Data items:
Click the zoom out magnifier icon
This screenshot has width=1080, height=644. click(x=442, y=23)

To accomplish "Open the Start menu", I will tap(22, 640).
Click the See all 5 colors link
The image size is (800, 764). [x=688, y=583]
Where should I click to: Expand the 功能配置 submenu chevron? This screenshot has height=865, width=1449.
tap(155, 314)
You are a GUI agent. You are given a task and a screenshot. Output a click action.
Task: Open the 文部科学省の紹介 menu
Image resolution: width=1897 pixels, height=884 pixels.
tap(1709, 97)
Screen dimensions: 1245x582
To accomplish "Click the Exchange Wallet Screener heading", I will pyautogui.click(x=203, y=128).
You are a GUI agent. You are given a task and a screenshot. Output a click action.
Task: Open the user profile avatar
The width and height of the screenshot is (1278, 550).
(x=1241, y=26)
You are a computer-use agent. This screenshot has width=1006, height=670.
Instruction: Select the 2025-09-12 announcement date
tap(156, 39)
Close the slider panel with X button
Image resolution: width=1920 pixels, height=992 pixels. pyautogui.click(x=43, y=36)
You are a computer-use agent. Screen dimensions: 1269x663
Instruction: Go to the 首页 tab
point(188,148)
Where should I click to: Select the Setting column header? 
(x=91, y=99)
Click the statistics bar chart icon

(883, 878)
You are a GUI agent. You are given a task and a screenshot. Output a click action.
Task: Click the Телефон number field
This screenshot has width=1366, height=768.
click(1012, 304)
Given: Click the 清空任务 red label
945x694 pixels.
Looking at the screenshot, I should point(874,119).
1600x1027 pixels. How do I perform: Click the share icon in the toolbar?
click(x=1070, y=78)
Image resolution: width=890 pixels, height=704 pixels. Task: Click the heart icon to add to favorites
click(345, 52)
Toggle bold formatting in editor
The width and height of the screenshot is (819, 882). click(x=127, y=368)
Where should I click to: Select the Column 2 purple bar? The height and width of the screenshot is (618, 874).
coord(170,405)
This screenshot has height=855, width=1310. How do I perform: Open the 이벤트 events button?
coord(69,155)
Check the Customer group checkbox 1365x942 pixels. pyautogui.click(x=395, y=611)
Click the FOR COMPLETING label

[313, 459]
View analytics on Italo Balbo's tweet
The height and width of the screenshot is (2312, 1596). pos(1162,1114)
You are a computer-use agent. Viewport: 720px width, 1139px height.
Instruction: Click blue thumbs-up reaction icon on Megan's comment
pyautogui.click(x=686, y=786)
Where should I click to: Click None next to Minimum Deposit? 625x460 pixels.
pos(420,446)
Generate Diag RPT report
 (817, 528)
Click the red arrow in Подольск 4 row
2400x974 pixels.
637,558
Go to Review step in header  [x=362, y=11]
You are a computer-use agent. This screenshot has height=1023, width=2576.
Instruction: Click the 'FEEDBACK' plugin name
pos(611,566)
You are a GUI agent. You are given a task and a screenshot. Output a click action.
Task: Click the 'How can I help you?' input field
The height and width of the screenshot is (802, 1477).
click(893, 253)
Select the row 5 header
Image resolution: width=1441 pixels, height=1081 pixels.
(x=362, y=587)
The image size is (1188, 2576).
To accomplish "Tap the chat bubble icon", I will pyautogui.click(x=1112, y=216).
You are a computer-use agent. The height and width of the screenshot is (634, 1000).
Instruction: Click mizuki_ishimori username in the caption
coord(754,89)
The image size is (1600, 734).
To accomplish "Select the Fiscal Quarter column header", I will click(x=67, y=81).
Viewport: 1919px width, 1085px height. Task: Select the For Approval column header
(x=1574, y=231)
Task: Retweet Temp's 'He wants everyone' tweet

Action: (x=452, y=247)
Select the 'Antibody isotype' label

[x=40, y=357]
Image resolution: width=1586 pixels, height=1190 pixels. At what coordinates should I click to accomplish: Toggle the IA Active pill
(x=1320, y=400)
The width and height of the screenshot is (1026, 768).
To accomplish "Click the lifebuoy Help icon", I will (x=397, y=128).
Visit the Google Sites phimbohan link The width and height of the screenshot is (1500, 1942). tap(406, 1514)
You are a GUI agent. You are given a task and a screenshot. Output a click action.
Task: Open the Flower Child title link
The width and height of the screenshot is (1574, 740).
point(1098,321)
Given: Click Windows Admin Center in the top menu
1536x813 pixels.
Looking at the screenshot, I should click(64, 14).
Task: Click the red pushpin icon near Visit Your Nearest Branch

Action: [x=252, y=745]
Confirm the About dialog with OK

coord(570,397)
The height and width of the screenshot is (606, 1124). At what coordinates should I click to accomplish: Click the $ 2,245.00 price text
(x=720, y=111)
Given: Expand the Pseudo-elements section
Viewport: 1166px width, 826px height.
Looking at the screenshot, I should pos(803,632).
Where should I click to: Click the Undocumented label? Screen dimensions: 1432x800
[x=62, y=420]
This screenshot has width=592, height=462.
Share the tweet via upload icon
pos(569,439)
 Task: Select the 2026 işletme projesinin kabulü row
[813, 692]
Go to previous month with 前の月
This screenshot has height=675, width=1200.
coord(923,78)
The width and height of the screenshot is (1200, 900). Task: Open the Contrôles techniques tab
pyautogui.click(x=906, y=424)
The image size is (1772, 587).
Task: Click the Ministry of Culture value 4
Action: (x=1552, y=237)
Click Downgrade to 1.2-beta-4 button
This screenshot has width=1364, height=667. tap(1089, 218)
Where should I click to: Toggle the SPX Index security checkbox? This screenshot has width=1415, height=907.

• _TASK TO COMPLETE_
Write out every record shown above, word for word.

• _ANSWER BELOW_
Click the zoom out magnifier icon
This screenshot has width=1080, height=644. click(x=442, y=23)

To accomplish "Open the Start menu", I will tap(22, 640).
Click the See all 5 colors link
The image size is (800, 764). [x=688, y=583]
Where should I click to: Expand the 功能配置 submenu chevron? This screenshot has height=865, width=1449.
tap(155, 314)
You are a GUI agent. You are given a task and a screenshot. Output a click action.
Task: Open the 文部科学省の紹介 menu
Image resolution: width=1897 pixels, height=884 pixels.
tap(1709, 97)
Screen dimensions: 1245x582
To accomplish "Click the Exchange Wallet Screener heading", I will pyautogui.click(x=203, y=128).
You are a GUI agent. You are given a task and a screenshot. Output a click action.
Task: Open the user profile avatar
The width and height of the screenshot is (1278, 550).
(x=1241, y=26)
You are a computer-use agent. This screenshot has width=1006, height=670.
Instruction: Select the 2025-09-12 announcement date
tap(156, 39)
Close the slider panel with X button
Image resolution: width=1920 pixels, height=992 pixels. pyautogui.click(x=43, y=36)
You are a computer-use agent. Screen dimensions: 1269x663
Instruction: Go to the 首页 tab
point(188,148)
Where should I click to: Select the Setting column header? 
(x=91, y=99)
Click the statistics bar chart icon

(883, 878)
You are a GUI agent. You are given a task and a screenshot. Output a click action.
Task: Click the Телефон number field
This screenshot has width=1366, height=768.
click(1012, 304)
Given: Click the 清空任务 red label
945x694 pixels.
Looking at the screenshot, I should point(874,119).
1600x1027 pixels. How do I perform: Click the share icon in the toolbar?
click(x=1070, y=78)
Image resolution: width=890 pixels, height=704 pixels. Task: Click the heart icon to add to favorites
click(345, 52)
Toggle bold formatting in editor
The width and height of the screenshot is (819, 882). click(x=127, y=368)
Where should I click to: Select the Column 2 purple bar? The height and width of the screenshot is (618, 874).
coord(170,405)
This screenshot has height=855, width=1310. How do I perform: Open the 이벤트 events button?
coord(69,155)
Check the Customer group checkbox 1365x942 pixels. pyautogui.click(x=395, y=611)
Click the FOR COMPLETING label

[313, 459]
View analytics on Italo Balbo's tweet
The height and width of the screenshot is (2312, 1596). pos(1162,1114)
You are a computer-use agent. Viewport: 720px width, 1139px height.
Instruction: Click blue thumbs-up reaction icon on Megan's comment
pyautogui.click(x=686, y=786)
Where should I click to: Click None next to Minimum Deposit? 625x460 pixels.
pos(420,446)
Generate Diag RPT report
 (817, 528)
Click the red arrow in Подольск 4 row
2400x974 pixels.
637,558
Go to Review step in header  [x=362, y=11]
You are a computer-use agent. This screenshot has height=1023, width=2576.
Instruction: Click the 'FEEDBACK' plugin name
pos(611,566)
You are a GUI agent. You are given a task and a screenshot. Output a click action.
Task: Click the 'How can I help you?' input field
The height and width of the screenshot is (802, 1477).
click(893, 253)
Select the row 5 header
Image resolution: width=1441 pixels, height=1081 pixels.
(x=362, y=587)
The image size is (1188, 2576).
To accomplish "Tap the chat bubble icon", I will pyautogui.click(x=1112, y=216).
You are a computer-use agent. The height and width of the screenshot is (634, 1000).
Instruction: Click mizuki_ishimori username in the caption
coord(754,89)
The image size is (1600, 734).
To accomplish "Select the Fiscal Quarter column header", I will click(x=67, y=81).
Viewport: 1919px width, 1085px height. Task: Select the For Approval column header
(x=1574, y=231)
Task: Retweet Temp's 'He wants everyone' tweet

Action: (x=452, y=247)
Select the 'Antibody isotype' label

[x=40, y=357]
Image resolution: width=1586 pixels, height=1190 pixels. At what coordinates should I click to accomplish: Toggle the IA Active pill
(x=1320, y=400)
The width and height of the screenshot is (1026, 768).
To accomplish "Click the lifebuoy Help icon", I will (x=397, y=128).
Visit the Google Sites phimbohan link The width and height of the screenshot is (1500, 1942). tap(406, 1514)
You are a GUI agent. You are given a task and a screenshot. Output a click action.
Task: Open the Flower Child title link
The width and height of the screenshot is (1574, 740).
point(1098,321)
Given: Click Windows Admin Center in the top menu
1536x813 pixels.
Looking at the screenshot, I should click(64, 14).
Task: Click the red pushpin icon near Visit Your Nearest Branch

Action: [x=252, y=745]
Confirm the About dialog with OK

coord(570,397)
The height and width of the screenshot is (606, 1124). At what coordinates should I click to accomplish: Click the $ 2,245.00 price text
(x=720, y=111)
Given: Expand the Pseudo-elements section
Viewport: 1166px width, 826px height.
Looking at the screenshot, I should pos(803,632).
Where should I click to: Click the Undocumented label? Screen dimensions: 1432x800
[x=62, y=420]
This screenshot has width=592, height=462.
Share the tweet via upload icon
pos(569,439)
 Task: Select the 2026 işletme projesinin kabulü row
[813, 692]
Go to previous month with 前の月
This screenshot has height=675, width=1200.
coord(923,78)
The width and height of the screenshot is (1200, 900). Task: Open the Contrôles techniques tab
pyautogui.click(x=906, y=424)
The image size is (1772, 587).
Task: Click the Ministry of Culture value 4
Action: (x=1552, y=237)
Click Downgrade to 1.2-beta-4 button
This screenshot has width=1364, height=667. tap(1089, 218)
Where should I click to: Toggle the SPX Index security checkbox? This screenshot has width=1415, height=907.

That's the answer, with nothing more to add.